▶ _Provided records_
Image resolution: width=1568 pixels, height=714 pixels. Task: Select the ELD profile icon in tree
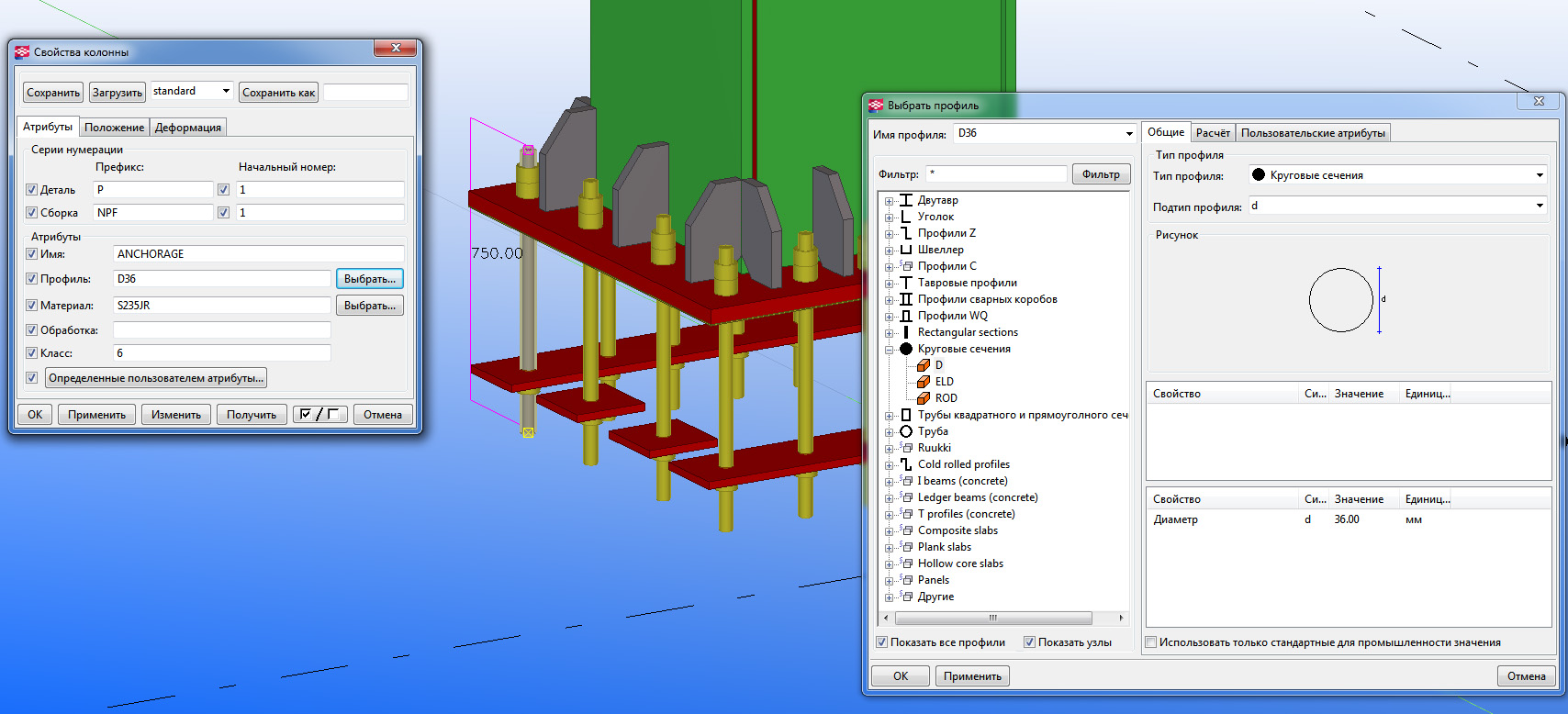(x=924, y=382)
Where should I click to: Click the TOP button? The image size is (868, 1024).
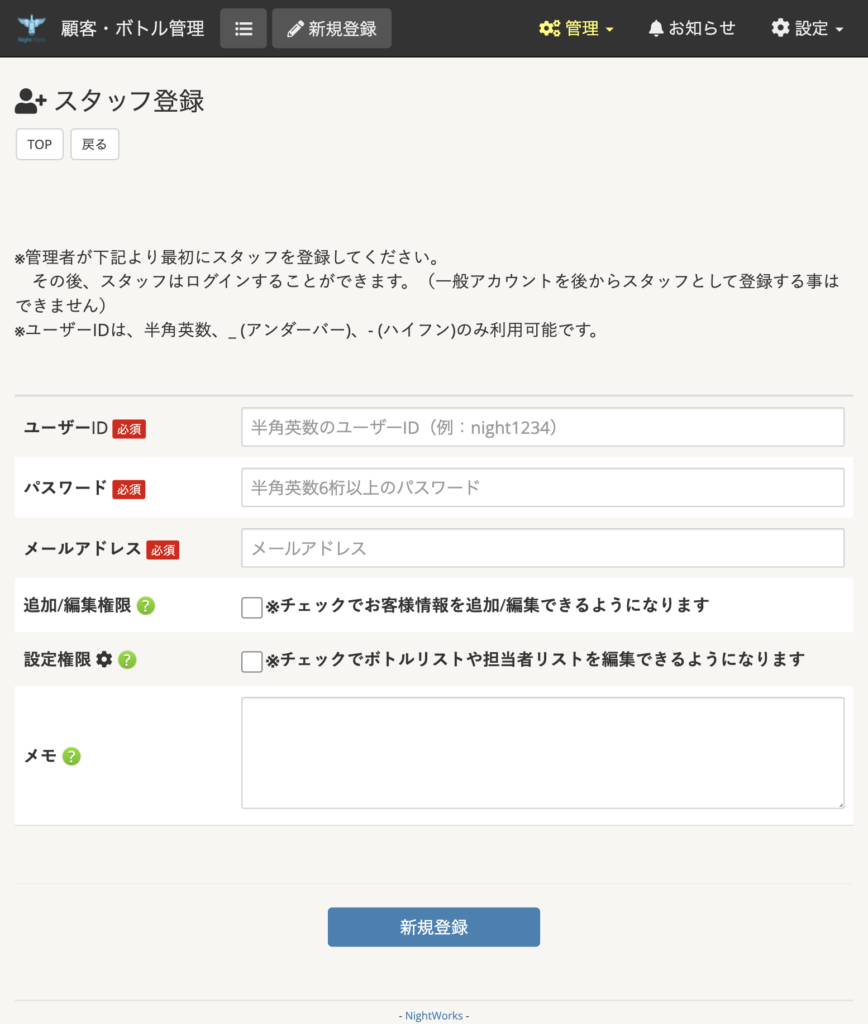point(39,144)
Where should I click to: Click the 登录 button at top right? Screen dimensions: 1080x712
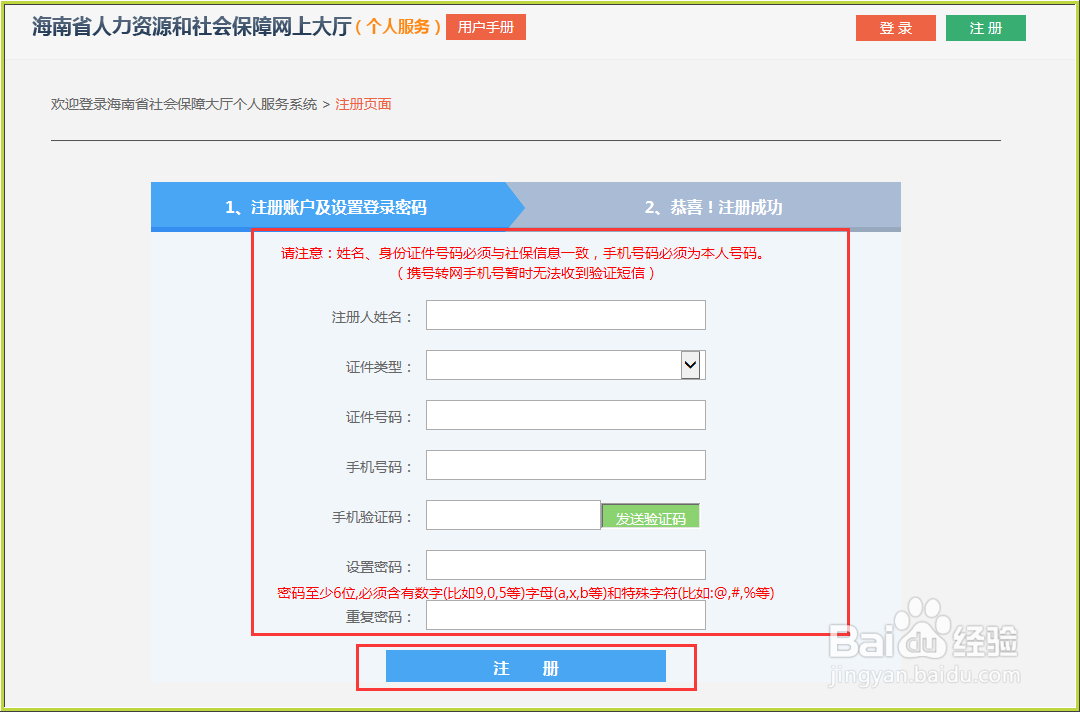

▶ _Requirement_
Print the data above in full and exactly as it appears, skipping the pictures.

▶ _Exercise answer_
Image resolution: width=1568 pixels, height=714 pixels. Task: Select the ELD profile icon in tree
(x=924, y=382)
Where should I click to: Click the TOP button? The image size is (868, 1024).
point(39,144)
Where should I click to: Click the 登录 button at top right? Screen dimensions: 1080x712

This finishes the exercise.